PXE network boot with Fedora Server

The only thing that gets me into trouble, is that Fedora Server is set to dynamic IP resolution, while the router’s DHCP server was disabled and replaced by the Fedora Workstation DHCP server. The router’s DHCP server has no iPXE facilities.

Correct me if I’m wrong, but I think this is a better solution than any virtual machine would ever be.
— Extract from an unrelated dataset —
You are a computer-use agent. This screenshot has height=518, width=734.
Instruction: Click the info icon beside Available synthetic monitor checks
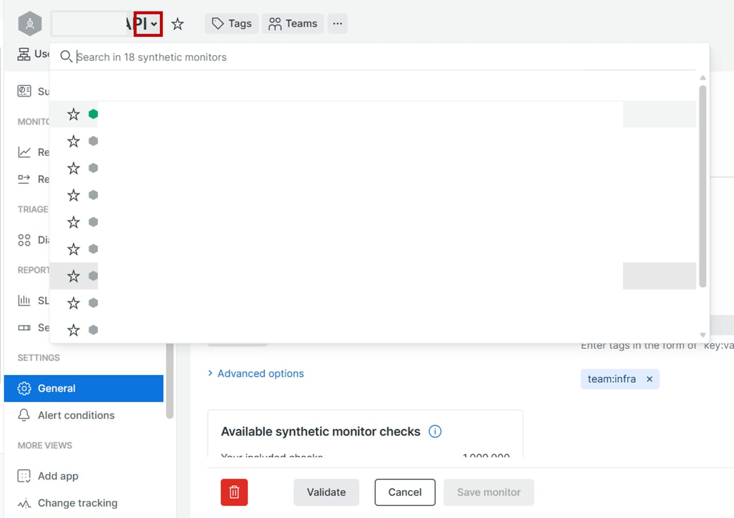pyautogui.click(x=435, y=431)
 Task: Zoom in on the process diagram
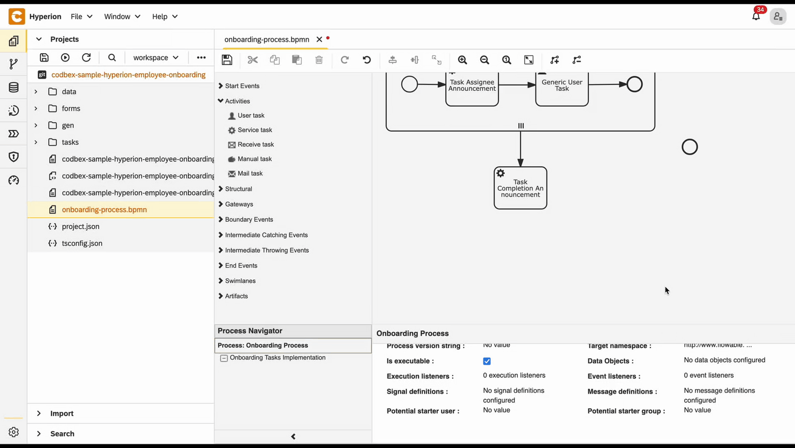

I see no attach button, so I will just copy / paste the script “Fedora Server Chrooted.sh”:

ROOT=/mnt/dev/ecf8f3c4-fe33-44f8-97c3-a9e111f4d7af

cp -p /etc/resolv.conf ${ROOT}/etc/resolv.conf

mount -t proc /proc ${ROOT}/proc
mount -B /sys ${ROOT}/sys
mount -B /run ${ROOT}/run
mount -B /dev ${ROOT}/dev
mount -t tmpfs -m tmpfs ${ROOT}/dev/shm
mount -t devpts -m devpts ${ROOT}/dev/pts -o gid=5,mode=620

chroot ${ROOT} /bin/bash

umount ${ROOT}/tmp
umount ${ROOT}/dev/pts
umount ${ROOT}/dev/shm
umount ${ROOT}/dev
umount ${ROOT}/run
umount ${ROOT}/sys
umount ${ROOT}/proc

rm ${ROOT}/etc/resolv.conf

This looks sensible, I assume the unmounts are after all chroot activities are finished?
A DHCP client does not immediately looses it’s IP if the DHCP server goes down, so it might be not a big issue, unless you defined a very short lease time in the DHCP server.

Resolv.conf might be an issue if it is a symbolic link to systemd-resolved. Just create a /etc/resolv.conf within the chroot with a manually defined nameserver.

I thought so too. The mtab files look the same before and after. I’m a little worried about Fedora Workstation interfering with Fedora Server because the bind mounts, but we’ll see.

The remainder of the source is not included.